Algunos incluso cantaban suavemente, notas que solo escuchaban los herreros experimentados.

Era la ley de la metalurgia en un mundo donde el maná fluía por todas partes.

Pero este metal…

No mostraba reacción alguna.

Sin zumbido.

Sin vibración.

Sin destello.

Sin canción.

Era como forzar maná hacia un vacío que lo devoraba todo sin el más mínimo estremecimiento.

Al sentirlo, los ojos de Argo se abrieron con incredulidad.

—Por los cielos… —susurró, su voz quebrándose en los bordes—. Un elemento tan único. Rechaza todo maná externo por completo. No resuena. No tiembla. Ni siquiera reconoce que el maná existe.

—Parece metálico… pero no es exactamente un metal. Tiene un peso mucho más pesado que el plomo, pero aún así no es radioactivo. Es frío al tacto… pero no absorbe calor. Debería ser imposible… pero aquí está —dijo en estado de shock, mientras pasaba el pulgar por su superficie lisa.

Argo sacudió lentamente la cabeza, asombro y temor mezclándose en igual medida.

—Mi Señor… ¿de qué está realmente hecha esta cosa? —preguntó con curiosidad, mientras Soron cruzaba los brazos, su expresión solemne.

—Se llama «Metal de Origen». Es el remanente de un tiempo anterior a la creación del universo tal como lo conocemos. Así que, en cierto modo, precede incluso al maná —dijo, y Argo sintió que se le cortaba la respiración.

—Con razón… el maná no le hace nada. Existió antes de que el maná existiera —dijo con incredulidad, mientras Soron asentía en reconocimiento.

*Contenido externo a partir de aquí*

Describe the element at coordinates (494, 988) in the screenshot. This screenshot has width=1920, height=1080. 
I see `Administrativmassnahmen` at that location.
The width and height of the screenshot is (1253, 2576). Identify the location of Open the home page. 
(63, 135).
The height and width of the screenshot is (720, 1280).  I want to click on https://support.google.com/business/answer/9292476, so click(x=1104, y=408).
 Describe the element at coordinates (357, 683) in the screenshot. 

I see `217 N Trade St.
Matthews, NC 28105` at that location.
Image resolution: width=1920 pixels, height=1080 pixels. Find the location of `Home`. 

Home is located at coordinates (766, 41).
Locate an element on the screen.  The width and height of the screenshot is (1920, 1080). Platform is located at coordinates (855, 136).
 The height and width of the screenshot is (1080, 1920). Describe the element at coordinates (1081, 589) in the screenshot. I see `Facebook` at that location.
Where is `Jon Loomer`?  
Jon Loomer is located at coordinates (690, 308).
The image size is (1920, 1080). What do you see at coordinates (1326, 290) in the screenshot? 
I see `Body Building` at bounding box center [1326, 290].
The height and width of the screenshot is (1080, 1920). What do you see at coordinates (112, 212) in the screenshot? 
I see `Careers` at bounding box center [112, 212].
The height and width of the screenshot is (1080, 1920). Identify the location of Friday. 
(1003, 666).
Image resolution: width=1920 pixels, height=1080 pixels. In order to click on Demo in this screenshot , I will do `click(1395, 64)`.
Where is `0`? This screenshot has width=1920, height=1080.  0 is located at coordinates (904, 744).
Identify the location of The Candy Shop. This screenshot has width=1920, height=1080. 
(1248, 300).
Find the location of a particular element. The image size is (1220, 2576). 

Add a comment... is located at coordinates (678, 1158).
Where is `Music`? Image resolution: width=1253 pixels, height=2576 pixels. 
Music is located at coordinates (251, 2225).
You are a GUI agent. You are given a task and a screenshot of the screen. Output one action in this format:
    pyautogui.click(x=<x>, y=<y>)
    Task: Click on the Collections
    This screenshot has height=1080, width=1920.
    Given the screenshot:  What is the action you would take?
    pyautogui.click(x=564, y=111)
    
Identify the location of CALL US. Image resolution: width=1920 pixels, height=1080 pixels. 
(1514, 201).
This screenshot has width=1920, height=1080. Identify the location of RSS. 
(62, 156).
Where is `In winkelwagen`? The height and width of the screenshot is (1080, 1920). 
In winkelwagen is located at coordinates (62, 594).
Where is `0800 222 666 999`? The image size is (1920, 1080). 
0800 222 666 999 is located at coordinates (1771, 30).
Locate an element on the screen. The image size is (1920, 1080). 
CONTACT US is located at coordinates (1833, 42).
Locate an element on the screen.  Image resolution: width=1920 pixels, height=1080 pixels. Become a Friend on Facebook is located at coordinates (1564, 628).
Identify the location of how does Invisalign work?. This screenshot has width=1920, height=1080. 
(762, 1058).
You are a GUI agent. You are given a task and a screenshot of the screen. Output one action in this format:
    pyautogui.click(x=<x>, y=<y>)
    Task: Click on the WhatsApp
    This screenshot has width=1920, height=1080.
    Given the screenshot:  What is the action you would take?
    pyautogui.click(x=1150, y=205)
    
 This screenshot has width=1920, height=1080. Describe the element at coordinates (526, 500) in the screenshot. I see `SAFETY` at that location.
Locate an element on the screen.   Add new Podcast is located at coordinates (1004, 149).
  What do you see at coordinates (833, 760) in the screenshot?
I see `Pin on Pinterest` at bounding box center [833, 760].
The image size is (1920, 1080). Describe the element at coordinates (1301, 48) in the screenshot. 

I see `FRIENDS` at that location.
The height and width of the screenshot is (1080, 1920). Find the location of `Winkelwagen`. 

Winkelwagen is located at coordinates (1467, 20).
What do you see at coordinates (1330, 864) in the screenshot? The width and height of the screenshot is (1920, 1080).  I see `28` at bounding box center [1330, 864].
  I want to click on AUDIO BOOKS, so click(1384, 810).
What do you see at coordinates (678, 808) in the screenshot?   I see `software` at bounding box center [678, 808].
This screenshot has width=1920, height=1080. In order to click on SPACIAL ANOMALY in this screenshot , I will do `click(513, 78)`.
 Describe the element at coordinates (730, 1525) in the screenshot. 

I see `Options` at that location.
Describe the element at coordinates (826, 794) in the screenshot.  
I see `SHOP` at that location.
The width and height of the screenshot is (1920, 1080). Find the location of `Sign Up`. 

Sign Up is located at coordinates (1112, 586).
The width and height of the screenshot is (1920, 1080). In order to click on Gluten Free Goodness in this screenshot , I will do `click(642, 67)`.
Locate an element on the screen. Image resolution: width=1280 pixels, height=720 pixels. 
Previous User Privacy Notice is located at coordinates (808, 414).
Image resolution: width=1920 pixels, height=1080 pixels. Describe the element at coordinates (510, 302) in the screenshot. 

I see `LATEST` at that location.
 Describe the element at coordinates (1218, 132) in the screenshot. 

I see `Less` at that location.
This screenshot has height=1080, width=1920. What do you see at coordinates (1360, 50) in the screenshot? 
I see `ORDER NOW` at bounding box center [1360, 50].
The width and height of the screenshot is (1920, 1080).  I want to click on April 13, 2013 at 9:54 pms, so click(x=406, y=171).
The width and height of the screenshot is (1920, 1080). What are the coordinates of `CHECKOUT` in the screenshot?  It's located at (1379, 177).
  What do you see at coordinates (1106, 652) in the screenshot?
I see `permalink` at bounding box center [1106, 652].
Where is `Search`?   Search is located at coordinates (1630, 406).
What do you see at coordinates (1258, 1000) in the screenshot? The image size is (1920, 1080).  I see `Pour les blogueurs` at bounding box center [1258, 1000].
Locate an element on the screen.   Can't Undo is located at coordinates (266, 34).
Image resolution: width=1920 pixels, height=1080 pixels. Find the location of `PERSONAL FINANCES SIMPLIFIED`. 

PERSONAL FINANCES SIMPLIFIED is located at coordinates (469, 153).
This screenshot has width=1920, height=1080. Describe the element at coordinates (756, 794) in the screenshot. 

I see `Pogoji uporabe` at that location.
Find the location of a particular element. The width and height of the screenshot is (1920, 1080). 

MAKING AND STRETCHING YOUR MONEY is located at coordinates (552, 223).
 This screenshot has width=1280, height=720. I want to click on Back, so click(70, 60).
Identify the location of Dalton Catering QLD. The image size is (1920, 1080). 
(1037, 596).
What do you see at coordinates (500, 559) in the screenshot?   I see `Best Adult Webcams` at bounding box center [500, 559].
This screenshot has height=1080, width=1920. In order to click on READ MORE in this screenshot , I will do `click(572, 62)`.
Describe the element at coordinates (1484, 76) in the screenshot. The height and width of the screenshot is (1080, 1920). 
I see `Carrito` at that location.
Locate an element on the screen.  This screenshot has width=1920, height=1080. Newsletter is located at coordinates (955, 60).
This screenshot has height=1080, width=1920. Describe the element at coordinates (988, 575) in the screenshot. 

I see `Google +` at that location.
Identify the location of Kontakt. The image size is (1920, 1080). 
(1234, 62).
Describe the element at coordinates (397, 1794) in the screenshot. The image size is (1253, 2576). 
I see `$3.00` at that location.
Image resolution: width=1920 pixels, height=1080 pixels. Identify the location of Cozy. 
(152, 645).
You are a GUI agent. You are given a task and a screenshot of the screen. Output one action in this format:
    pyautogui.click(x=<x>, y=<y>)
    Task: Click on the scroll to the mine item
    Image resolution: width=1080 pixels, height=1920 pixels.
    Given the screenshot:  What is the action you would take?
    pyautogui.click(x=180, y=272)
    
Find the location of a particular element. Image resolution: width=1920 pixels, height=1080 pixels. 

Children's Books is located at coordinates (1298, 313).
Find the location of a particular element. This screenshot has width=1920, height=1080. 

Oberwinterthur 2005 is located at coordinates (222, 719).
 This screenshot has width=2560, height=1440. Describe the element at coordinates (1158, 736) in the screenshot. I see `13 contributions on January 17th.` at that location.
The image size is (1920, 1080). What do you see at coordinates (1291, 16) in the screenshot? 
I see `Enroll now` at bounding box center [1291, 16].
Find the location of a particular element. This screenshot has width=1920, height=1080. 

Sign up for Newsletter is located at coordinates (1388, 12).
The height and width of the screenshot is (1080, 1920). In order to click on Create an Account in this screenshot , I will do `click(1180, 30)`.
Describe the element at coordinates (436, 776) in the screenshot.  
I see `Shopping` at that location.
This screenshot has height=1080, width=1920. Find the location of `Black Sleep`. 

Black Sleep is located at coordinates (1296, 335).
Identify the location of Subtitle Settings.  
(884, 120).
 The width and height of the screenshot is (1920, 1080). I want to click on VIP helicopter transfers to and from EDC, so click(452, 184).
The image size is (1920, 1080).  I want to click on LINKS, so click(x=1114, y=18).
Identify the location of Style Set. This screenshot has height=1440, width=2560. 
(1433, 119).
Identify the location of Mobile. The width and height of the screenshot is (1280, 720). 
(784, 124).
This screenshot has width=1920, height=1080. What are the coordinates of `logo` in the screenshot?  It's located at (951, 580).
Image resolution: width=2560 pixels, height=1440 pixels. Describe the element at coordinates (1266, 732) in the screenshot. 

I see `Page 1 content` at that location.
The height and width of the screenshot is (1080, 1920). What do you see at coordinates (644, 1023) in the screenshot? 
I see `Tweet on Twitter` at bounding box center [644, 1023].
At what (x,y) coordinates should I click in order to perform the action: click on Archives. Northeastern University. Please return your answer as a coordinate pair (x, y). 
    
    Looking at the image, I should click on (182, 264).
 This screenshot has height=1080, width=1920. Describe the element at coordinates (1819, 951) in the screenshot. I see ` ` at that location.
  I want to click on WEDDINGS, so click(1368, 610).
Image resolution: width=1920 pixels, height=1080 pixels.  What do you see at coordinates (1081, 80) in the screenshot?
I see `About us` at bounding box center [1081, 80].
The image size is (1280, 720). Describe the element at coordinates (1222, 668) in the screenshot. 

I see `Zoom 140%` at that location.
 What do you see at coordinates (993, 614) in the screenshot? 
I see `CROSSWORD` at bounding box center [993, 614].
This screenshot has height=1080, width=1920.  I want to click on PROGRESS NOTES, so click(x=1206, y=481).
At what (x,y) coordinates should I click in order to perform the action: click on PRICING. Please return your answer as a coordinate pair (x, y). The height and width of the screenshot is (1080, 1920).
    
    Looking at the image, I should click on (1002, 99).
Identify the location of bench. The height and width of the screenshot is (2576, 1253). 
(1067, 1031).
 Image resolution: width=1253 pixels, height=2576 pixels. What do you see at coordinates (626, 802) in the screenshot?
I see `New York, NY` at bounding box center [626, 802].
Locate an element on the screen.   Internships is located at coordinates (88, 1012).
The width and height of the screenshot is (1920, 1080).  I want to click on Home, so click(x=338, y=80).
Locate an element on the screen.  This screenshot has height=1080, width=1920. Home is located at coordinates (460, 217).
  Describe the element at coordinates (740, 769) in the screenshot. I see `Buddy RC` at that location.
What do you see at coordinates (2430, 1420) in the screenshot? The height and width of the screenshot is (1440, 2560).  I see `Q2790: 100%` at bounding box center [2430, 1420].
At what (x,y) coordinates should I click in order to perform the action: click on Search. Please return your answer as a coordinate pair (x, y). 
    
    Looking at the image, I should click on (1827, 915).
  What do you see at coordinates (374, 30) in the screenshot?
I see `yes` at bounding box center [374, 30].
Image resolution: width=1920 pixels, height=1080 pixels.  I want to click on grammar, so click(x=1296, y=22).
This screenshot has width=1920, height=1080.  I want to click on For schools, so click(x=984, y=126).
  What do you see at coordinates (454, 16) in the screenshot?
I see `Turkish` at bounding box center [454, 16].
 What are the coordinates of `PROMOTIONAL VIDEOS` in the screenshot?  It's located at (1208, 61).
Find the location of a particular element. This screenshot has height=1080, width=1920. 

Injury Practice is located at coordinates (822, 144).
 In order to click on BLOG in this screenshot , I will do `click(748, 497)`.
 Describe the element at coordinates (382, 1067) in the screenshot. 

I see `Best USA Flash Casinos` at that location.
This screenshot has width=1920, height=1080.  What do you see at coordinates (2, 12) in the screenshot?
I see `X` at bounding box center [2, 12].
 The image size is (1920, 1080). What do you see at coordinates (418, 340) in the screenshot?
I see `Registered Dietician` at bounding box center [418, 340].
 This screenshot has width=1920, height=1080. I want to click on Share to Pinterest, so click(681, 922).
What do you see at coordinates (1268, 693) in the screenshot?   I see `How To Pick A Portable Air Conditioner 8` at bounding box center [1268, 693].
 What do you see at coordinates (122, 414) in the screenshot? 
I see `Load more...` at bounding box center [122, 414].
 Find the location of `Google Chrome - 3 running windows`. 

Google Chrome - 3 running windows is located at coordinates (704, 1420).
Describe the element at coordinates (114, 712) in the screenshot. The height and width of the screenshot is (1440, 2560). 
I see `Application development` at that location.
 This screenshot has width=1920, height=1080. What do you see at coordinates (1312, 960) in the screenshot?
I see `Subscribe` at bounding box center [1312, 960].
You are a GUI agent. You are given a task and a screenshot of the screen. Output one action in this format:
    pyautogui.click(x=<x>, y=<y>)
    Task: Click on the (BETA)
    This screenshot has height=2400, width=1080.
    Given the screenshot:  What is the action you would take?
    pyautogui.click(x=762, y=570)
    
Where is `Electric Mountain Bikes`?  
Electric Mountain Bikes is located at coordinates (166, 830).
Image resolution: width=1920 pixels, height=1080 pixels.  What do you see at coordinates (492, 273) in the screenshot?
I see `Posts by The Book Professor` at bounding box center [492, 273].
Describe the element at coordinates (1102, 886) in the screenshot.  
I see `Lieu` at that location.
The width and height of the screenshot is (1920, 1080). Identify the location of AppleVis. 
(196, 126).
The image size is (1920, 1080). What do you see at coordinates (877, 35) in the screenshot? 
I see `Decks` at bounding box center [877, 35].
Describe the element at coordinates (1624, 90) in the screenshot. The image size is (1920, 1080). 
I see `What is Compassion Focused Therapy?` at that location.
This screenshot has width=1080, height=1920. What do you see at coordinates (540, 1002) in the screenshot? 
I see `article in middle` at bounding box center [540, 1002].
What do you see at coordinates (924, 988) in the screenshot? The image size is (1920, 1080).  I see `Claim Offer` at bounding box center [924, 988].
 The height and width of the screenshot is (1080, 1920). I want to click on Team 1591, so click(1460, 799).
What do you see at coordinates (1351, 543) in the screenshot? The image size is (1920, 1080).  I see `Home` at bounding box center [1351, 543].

—Por eso te necesito a ti, Maestro Supremo, para darle forma de arma formidable que se adapte a mi estilo de lucha —extendió la mano, tocando la superficie del bloque.

—Algo como esto… —dijo mientras sostenía un pergamino y lo desenrollaba sobre la mesa más cercana—. Dos hojas de doble filo. Ambas ligeramente curvadas. Treinta y tres centímetros de longitud de hoja. Once centímetros para el mango, con el punto de equilibrio centrado exactamente a un tercio desde la empuñadura.

Argo se inclinó, entrecerrando los ojos con intensa concentración.

—Necesito que el peso se concentre hacia la sección media de la hoja —continuó Soron—. No en el filo, no en la empuñadura, sino en el centro. Lo suficiente para permitir cambios rápidos de dirección mientras asegura que cada golpe lleve una fuerza aplastante.

Argo asintió lentamente, absorbiendo cada detalle mientras Soron señalaba el boceto de la sección transversal.

—También necesito que la espina dorsal esté ahuecada exactamente un milímetro, y los bordes comprimidos hasta que tengan el grosor de un átomo. No afilados, comprimidos. El Metal de Origen no se puede moler, así que debes doblar los bordes para darles forma —instruyó mientras Argo tragaba con dificultad.

—Eso será… absurdamente difícil, Mi Señor —admitió, mientras Soron le ofrecía una sonrisa leve y cansada.

—Por eso te pedí a ti, Maestro Argo. Sé que es difícil, pero es lo que necesito —dijo, mientras el silencio se instalaba entre ellos.

«Este es… el proyecto de toda una vida», pensó Argo, mientras sus dedos rastreaban el potencial oculto dentro del Metal de Origen, y su mente repasaba técnicas, temperaturas, posibilidades de encantamiento y otros detalles necesarios para procesarlo.

«Este metal probablemente no obedecerá las reglas convencionales…», se dio cuenta incluso antes de comenzar el proceso de forja, mientras comprendía que esto iba a ser un desafío absurdamente difícil.